De tweede les, die eene openlegging van het plan des leerboeks geeft of algemeene beschouwingen over de rangschikking der stellige wetenschappen oplevert, is vol van de belangrijkste opmerkingen, aangaande de volgorde en de verdeeling der natuurkundige en staatkundige kennis, maar indien de schrijver meent, dat hij hier den kring van de gansche encyclopaedische volgorde, zooals Baco en d'Alembert die zamengesteld hebben, en die berusten op de onderscheiding der verschillende vermogens van den menschelijken geest, geheel heeft omschreven, is hij op een verkeerden weg geraakt, doordien hij eenen geheel éénzijdigen leiddraad gekozen heeft. Indien men de logica en de zedekundige wetenschappen verzuimt, omdat zij tot het metaphysisch standpunt behooren, en de kennis der ziel en de leer van God zeker weggelaten heeft omdat zij tot den theologischen toestand te rekenen zijn, waarboven de wetenschap reeds lang verheven moet wezen, sluit men de eigenlijke Wijsbegeerte buiten den kring der wetenschappen. Wat vinden wij in de schets van den omvang der stellige wijsbegeerte van Auguste Comte? Wiskunde, waaronder zich rangschikken de rekenkunde, de meetkunde, en de rationele mechanica. De wetenschap der onbewerktuigde ligchamen, waartoe sterrekunde, in geometrische en mechanische sterrekunde verdeeld, behooren, benevens de natuur- en scheikunde. De wetenschap der bewerktuigde ligchamen in physiologie en sociologie of leer der maatschappijen gesplitst. Voor iemand, die als Auguste
| |
| |
Comte, de psychologie onder de hersenschimmige theorien plaatst, is het te begrijpen, dat hij de sociologie onder de stellige kundigheden, die als de natuur- en scheikunde op de waarneming en inductie rusten, rangschikt, en de geschiedenis, de kennis van de menschelijke natuur, en de begrippen van regt en wet onder de theologische en metaphysische toestanden rekent, waarmede de wetenschap thans niets meer te maken heeft. - Wij vragen of eene grondige physiologische kennis genoegzaam is, om zich tot die der maatschappij te kunnen verheffen, of het zoo duidelijk is, ‘dat men ten einde de maatschappelijke verschijnselen naar behooren te kunnen beoefenen (?) zich eerst eene grondige kennis van de wetten betrekkelijk het leven van den afzonderlijken mensch moet hebben eigen gemaakt?’ Is deze kennis alleen genoegzaam, daar de physiologie ons slechts den natuurlijken, en geenszins den zedelijken mensch doet kennen? De lezers van dit tijdschrift zijn in de gelegenheid geweest om zich met de staatkundige wetenschap van Auguste Comte bekend te maken, en hebben voorzeker hierin die beperkte eenzijdigheid aangetroffen, die haar bij al het goede dat er in voorkomt, hoogst gebrekkig en onvolledig doet zijn.

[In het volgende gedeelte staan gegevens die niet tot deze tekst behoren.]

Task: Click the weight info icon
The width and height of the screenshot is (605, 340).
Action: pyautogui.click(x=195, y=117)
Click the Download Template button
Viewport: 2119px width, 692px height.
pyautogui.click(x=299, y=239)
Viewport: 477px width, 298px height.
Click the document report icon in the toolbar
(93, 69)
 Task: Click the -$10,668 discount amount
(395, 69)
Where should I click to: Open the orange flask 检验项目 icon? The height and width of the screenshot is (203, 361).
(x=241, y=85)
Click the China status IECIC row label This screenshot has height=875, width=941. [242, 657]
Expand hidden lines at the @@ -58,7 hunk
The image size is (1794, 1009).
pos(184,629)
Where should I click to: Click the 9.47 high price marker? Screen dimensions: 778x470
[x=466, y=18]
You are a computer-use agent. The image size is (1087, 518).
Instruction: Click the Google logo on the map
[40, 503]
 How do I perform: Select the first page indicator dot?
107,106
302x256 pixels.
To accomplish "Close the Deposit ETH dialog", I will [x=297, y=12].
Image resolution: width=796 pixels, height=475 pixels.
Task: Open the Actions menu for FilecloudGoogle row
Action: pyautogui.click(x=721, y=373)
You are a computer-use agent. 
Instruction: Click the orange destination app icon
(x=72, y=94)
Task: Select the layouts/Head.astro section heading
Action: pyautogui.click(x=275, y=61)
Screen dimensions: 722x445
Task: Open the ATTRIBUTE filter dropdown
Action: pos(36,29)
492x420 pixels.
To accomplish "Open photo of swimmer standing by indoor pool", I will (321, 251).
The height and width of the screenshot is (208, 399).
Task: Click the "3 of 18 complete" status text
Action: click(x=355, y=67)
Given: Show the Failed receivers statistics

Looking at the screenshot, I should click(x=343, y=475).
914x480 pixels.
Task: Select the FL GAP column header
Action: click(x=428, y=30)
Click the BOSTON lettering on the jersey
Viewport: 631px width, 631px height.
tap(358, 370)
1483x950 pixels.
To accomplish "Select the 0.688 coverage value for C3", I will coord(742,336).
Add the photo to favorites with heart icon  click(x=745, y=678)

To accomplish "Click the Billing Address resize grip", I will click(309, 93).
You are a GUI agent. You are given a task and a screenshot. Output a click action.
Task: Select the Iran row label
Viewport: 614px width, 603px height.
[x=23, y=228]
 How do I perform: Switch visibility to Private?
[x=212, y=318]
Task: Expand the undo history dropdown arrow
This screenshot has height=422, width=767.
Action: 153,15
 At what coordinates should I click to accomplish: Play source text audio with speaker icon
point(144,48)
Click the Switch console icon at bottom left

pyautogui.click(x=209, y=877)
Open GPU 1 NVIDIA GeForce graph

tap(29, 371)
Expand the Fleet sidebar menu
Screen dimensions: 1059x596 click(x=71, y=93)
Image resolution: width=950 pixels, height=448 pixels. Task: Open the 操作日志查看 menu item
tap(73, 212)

De einduitkomst van het stelsel der positieve wijsbegeerte van den Franschen schrijver is dus: ‘Wiskunde, sterrekunde, natuurkunde, scheikunde, physiologie en leer der maatschappijen, deze is de encyclopaedische formule, die onder het zeer groot aantal mogelijke rangschikkingen der zes wetenschappen de eenige is welke logisch overeenkomt met de natuurlijke en onveranderlijke ondergeschiktheid der verschijnselen.’ Deze slotsom moge waar zijn, wat de sciences exactes aangaat, dat wij gaarne willen toestemmen; maar de encyclopaedie is hiermede niet volledig, en al hetgeen Auguste Comte over deze zes hoofdwetenschappen gezegd heeft, heeft wel eene eenigzins wijsgeerige strekking, omdat hij in den waren aard derzelve tracht door te dringen, maar kan nog geene wijsbegeerte genoemd worden. Hij moge van Baco, des Cartes, Leibnitz en Newton met lof spreken, die groote geesten hebben zich, volgens zijne zienswijze, ook dikwijls aan ijdele en onvruchtbare bespiegelingen overgegeven, die uit den stelligen toestand der wetenschappen moeten gebannen zijn. Niet alleen Plato en Kant, maar zelfs Aristoteles en Locke hebben zich aan herschenschimmige droomerijen schuldig gemaakt; want zij waanden zich tot eene algemeene verstandelijke beschouwing en een reflecterend zelfbewustzijn te kunnen verheffen. Lichten der menschheid, die bewust waart dat er eene algemeene wetenschap is, die den mensch, de natuur en God tot eeuwige onderwerpen heeft, die de algemeene beginselen der wetenschappen en de denkwetten van den geest opspoort, gij hebt allen gedwaald, en het menschdom op een bekrompen theologisch en op een éénzijdig afgetrokken metaphysisch standpunt doen verwijlen! Auguste Comte heeft, reeds voor achttien jaren, de banden, waarin de wetenschappen bekneld waren, verbroken, en de waarneming der verschijnselen als de eenige methode in de staatkundige zoowel als in de physische kennis aangewezen.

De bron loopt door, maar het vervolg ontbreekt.